• Exercise aim
All of these records need to be duplicated exactly.

......

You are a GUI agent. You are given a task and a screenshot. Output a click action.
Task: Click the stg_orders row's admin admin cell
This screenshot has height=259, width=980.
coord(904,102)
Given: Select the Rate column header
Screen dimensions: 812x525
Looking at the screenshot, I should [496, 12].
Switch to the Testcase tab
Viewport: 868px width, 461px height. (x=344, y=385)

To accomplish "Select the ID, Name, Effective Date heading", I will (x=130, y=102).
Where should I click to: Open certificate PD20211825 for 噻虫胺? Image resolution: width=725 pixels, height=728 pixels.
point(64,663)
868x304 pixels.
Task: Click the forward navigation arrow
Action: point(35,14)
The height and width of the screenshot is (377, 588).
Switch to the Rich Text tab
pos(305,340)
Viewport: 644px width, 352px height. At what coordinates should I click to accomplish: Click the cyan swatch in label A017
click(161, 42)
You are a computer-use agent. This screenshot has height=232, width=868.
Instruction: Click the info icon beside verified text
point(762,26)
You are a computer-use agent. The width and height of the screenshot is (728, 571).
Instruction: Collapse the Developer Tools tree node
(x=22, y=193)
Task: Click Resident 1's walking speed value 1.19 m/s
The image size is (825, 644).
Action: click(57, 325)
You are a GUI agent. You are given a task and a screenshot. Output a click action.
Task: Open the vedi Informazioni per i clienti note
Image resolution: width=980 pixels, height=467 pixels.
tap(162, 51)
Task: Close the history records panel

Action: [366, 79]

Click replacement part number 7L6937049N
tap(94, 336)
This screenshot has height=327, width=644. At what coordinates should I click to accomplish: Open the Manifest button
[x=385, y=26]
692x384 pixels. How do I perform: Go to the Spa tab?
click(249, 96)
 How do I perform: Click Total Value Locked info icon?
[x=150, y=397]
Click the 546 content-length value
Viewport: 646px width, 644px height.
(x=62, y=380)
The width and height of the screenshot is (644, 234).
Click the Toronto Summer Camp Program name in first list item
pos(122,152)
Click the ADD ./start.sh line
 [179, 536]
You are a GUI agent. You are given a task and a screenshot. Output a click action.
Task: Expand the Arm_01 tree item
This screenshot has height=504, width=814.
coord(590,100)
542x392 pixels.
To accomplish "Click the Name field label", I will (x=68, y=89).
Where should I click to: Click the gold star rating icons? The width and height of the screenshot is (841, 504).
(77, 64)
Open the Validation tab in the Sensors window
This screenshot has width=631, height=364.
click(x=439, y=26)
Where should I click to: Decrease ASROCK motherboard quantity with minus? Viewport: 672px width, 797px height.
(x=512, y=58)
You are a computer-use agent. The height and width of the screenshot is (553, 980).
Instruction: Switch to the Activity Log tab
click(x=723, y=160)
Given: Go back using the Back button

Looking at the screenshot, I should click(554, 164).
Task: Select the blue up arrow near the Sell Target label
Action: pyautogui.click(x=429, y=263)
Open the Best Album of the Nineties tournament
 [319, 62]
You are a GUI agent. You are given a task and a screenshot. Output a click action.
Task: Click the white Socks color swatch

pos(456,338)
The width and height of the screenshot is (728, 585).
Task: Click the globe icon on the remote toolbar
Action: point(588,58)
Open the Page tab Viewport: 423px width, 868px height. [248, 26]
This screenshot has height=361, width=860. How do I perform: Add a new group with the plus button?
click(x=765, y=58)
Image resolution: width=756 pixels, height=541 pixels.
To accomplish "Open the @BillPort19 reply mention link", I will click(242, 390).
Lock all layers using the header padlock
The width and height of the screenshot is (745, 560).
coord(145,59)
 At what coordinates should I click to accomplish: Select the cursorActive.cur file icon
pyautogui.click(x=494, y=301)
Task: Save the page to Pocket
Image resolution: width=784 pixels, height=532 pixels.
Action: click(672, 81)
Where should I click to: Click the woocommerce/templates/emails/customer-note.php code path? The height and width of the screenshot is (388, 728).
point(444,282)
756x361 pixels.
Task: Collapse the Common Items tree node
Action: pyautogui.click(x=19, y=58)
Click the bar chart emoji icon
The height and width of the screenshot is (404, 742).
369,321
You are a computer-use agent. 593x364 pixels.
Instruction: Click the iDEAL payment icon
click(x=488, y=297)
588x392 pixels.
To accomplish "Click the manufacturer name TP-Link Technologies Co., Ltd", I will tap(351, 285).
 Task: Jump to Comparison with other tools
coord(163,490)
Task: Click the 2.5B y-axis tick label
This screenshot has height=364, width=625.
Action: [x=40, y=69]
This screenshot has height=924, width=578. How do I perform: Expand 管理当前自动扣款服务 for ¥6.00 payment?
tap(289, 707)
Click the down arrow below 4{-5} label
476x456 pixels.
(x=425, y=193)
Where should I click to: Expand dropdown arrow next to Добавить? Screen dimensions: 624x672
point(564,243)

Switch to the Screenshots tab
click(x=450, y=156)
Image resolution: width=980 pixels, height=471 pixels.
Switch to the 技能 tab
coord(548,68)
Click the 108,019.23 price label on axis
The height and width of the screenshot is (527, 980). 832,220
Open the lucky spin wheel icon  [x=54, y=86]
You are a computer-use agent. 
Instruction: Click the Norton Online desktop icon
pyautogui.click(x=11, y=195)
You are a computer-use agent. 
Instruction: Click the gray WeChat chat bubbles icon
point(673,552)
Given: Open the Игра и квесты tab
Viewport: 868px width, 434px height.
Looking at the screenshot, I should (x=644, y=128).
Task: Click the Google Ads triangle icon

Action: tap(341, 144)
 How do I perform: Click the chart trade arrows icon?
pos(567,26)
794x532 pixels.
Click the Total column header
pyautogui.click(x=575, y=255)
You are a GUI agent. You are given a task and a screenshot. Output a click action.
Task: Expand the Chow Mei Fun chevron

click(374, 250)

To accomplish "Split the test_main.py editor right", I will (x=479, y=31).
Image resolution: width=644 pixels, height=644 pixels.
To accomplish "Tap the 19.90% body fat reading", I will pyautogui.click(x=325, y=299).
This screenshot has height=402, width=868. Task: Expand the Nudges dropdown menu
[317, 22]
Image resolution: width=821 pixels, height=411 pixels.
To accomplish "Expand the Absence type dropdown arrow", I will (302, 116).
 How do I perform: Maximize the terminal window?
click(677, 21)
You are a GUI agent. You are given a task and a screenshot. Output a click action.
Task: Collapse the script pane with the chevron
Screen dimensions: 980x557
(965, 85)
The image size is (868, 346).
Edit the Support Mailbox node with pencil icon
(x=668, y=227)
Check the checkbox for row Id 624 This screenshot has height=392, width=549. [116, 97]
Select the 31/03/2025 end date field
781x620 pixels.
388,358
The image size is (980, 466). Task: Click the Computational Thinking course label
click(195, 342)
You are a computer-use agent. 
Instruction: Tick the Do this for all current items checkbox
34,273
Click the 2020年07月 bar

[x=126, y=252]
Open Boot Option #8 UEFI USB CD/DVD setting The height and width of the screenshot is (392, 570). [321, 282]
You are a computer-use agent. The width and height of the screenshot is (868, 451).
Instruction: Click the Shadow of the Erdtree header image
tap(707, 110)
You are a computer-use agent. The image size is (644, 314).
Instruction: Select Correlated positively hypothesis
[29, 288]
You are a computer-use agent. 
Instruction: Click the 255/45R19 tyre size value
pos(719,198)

......

• Response below
You are a GUI agent. You are given a task and a screenshot. Output a click action.
Task: Click the stg_orders row's admin admin cell
This screenshot has height=259, width=980.
coord(904,102)
Given: Select the Rate column header
Screen dimensions: 812x525
Looking at the screenshot, I should [496, 12].
Switch to the Testcase tab
Viewport: 868px width, 461px height. (x=344, y=385)

To accomplish "Select the ID, Name, Effective Date heading", I will (x=130, y=102).
Where should I click to: Open certificate PD20211825 for 噻虫胺? Image resolution: width=725 pixels, height=728 pixels.
point(64,663)
868x304 pixels.
Task: Click the forward navigation arrow
Action: point(35,14)
The height and width of the screenshot is (377, 588).
Switch to the Rich Text tab
pos(305,340)
Viewport: 644px width, 352px height. At what coordinates should I click to accomplish: Click the cyan swatch in label A017
click(161, 42)
You are a computer-use agent. This screenshot has height=232, width=868.
Instruction: Click the info icon beside verified text
point(762,26)
You are a computer-use agent. The width and height of the screenshot is (728, 571).
Instruction: Collapse the Developer Tools tree node
(x=22, y=193)
Task: Click Resident 1's walking speed value 1.19 m/s
The image size is (825, 644).
Action: click(57, 325)
You are a GUI agent. You are given a task and a screenshot. Output a click action.
Task: Open the vedi Informazioni per i clienti note
Image resolution: width=980 pixels, height=467 pixels.
tap(162, 51)
Task: Close the history records panel

Action: [366, 79]

Click replacement part number 7L6937049N
tap(94, 336)
This screenshot has height=327, width=644. At what coordinates should I click to accomplish: Open the Manifest button
[x=385, y=26]
692x384 pixels. How do I perform: Go to the Spa tab?
click(249, 96)
 How do I perform: Click Total Value Locked info icon?
[x=150, y=397]
Click the 546 content-length value
Viewport: 646px width, 644px height.
(x=62, y=380)
The width and height of the screenshot is (644, 234).
Click the Toronto Summer Camp Program name in first list item
pos(122,152)
Click the ADD ./start.sh line
 [179, 536]
You are a GUI agent. You are given a task and a screenshot. Output a click action.
Task: Expand the Arm_01 tree item
This screenshot has height=504, width=814.
coord(590,100)
542x392 pixels.
To accomplish "Click the Name field label", I will (x=68, y=89).
Where should I click to: Click the gold star rating icons? The width and height of the screenshot is (841, 504).
(77, 64)
Open the Validation tab in the Sensors window
This screenshot has width=631, height=364.
click(x=439, y=26)
Where should I click to: Decrease ASROCK motherboard quantity with minus? Viewport: 672px width, 797px height.
(x=512, y=58)
You are a computer-use agent. The height and width of the screenshot is (553, 980).
Instruction: Switch to the Activity Log tab
click(x=723, y=160)
Given: Go back using the Back button

Looking at the screenshot, I should click(554, 164).
Task: Select the blue up arrow near the Sell Target label
Action: pyautogui.click(x=429, y=263)
Open the Best Album of the Nineties tournament
 [319, 62]
You are a GUI agent. You are given a task and a screenshot. Output a click action.
Task: Click the white Socks color swatch

pos(456,338)
The width and height of the screenshot is (728, 585).
Task: Click the globe icon on the remote toolbar
Action: point(588,58)
Open the Page tab Viewport: 423px width, 868px height. [248, 26]
This screenshot has height=361, width=860. How do I perform: Add a new group with the plus button?
click(x=765, y=58)
Image resolution: width=756 pixels, height=541 pixels.
To accomplish "Open the @BillPort19 reply mention link", I will click(242, 390).
Lock all layers using the header padlock
The width and height of the screenshot is (745, 560).
coord(145,59)
 At what coordinates should I click to accomplish: Select the cursorActive.cur file icon
pyautogui.click(x=494, y=301)
Task: Save the page to Pocket
Image resolution: width=784 pixels, height=532 pixels.
Action: click(672, 81)
Where should I click to: Click the woocommerce/templates/emails/customer-note.php code path? The height and width of the screenshot is (388, 728).
point(444,282)
756x361 pixels.
Task: Collapse the Common Items tree node
Action: pyautogui.click(x=19, y=58)
Click the bar chart emoji icon
The height and width of the screenshot is (404, 742).
369,321
You are a computer-use agent. 593x364 pixels.
Instruction: Click the iDEAL payment icon
click(x=488, y=297)
588x392 pixels.
To accomplish "Click the manufacturer name TP-Link Technologies Co., Ltd", I will tap(351, 285).
 Task: Jump to Comparison with other tools
coord(163,490)
Task: Click the 2.5B y-axis tick label
This screenshot has height=364, width=625.
Action: [x=40, y=69]
This screenshot has height=924, width=578. How do I perform: Expand 管理当前自动扣款服务 for ¥6.00 payment?
tap(289, 707)
Click the down arrow below 4{-5} label
476x456 pixels.
(x=425, y=193)
Where should I click to: Expand dropdown arrow next to Добавить? Screen dimensions: 624x672
point(564,243)

Switch to the Screenshots tab
click(x=450, y=156)
Image resolution: width=980 pixels, height=471 pixels.
Switch to the 技能 tab
coord(548,68)
Click the 108,019.23 price label on axis
The height and width of the screenshot is (527, 980). 832,220
Open the lucky spin wheel icon  [x=54, y=86]
You are a computer-use agent. 
Instruction: Click the Norton Online desktop icon
pyautogui.click(x=11, y=195)
You are a computer-use agent. 
Instruction: Click the gray WeChat chat bubbles icon
point(673,552)
Given: Open the Игра и квесты tab
Viewport: 868px width, 434px height.
Looking at the screenshot, I should (x=644, y=128).
Task: Click the Google Ads triangle icon

Action: tap(341, 144)
 How do I perform: Click the chart trade arrows icon?
pos(567,26)
794x532 pixels.
Click the Total column header
pyautogui.click(x=575, y=255)
You are a GUI agent. You are given a task and a screenshot. Output a click action.
Task: Expand the Chow Mei Fun chevron

click(374, 250)

To accomplish "Split the test_main.py editor right", I will (x=479, y=31).
Image resolution: width=644 pixels, height=644 pixels.
To accomplish "Tap the 19.90% body fat reading", I will pyautogui.click(x=325, y=299).
This screenshot has height=402, width=868. Task: Expand the Nudges dropdown menu
[317, 22]
Image resolution: width=821 pixels, height=411 pixels.
To accomplish "Expand the Absence type dropdown arrow", I will (302, 116).
 How do I perform: Maximize the terminal window?
click(677, 21)
You are a GUI agent. You are given a task and a screenshot. Output a click action.
Task: Collapse the script pane with the chevron
Screen dimensions: 980x557
(965, 85)
The image size is (868, 346).
Edit the Support Mailbox node with pencil icon
(x=668, y=227)
Check the checkbox for row Id 624 This screenshot has height=392, width=549. [116, 97]
Select the 31/03/2025 end date field
781x620 pixels.
388,358
The image size is (980, 466). Task: Click the Computational Thinking course label
click(195, 342)
You are a computer-use agent. 
Instruction: Tick the Do this for all current items checkbox
34,273
Click the 2020年07月 bar

[x=126, y=252]
Open Boot Option #8 UEFI USB CD/DVD setting The height and width of the screenshot is (392, 570). [321, 282]
You are a computer-use agent. The width and height of the screenshot is (868, 451).
Instruction: Click the Shadow of the Erdtree header image
tap(707, 110)
You are a computer-use agent. The image size is (644, 314).
Instruction: Select Correlated positively hypothesis
[29, 288]
You are a computer-use agent. 
Instruction: Click the 255/45R19 tyre size value
pos(719,198)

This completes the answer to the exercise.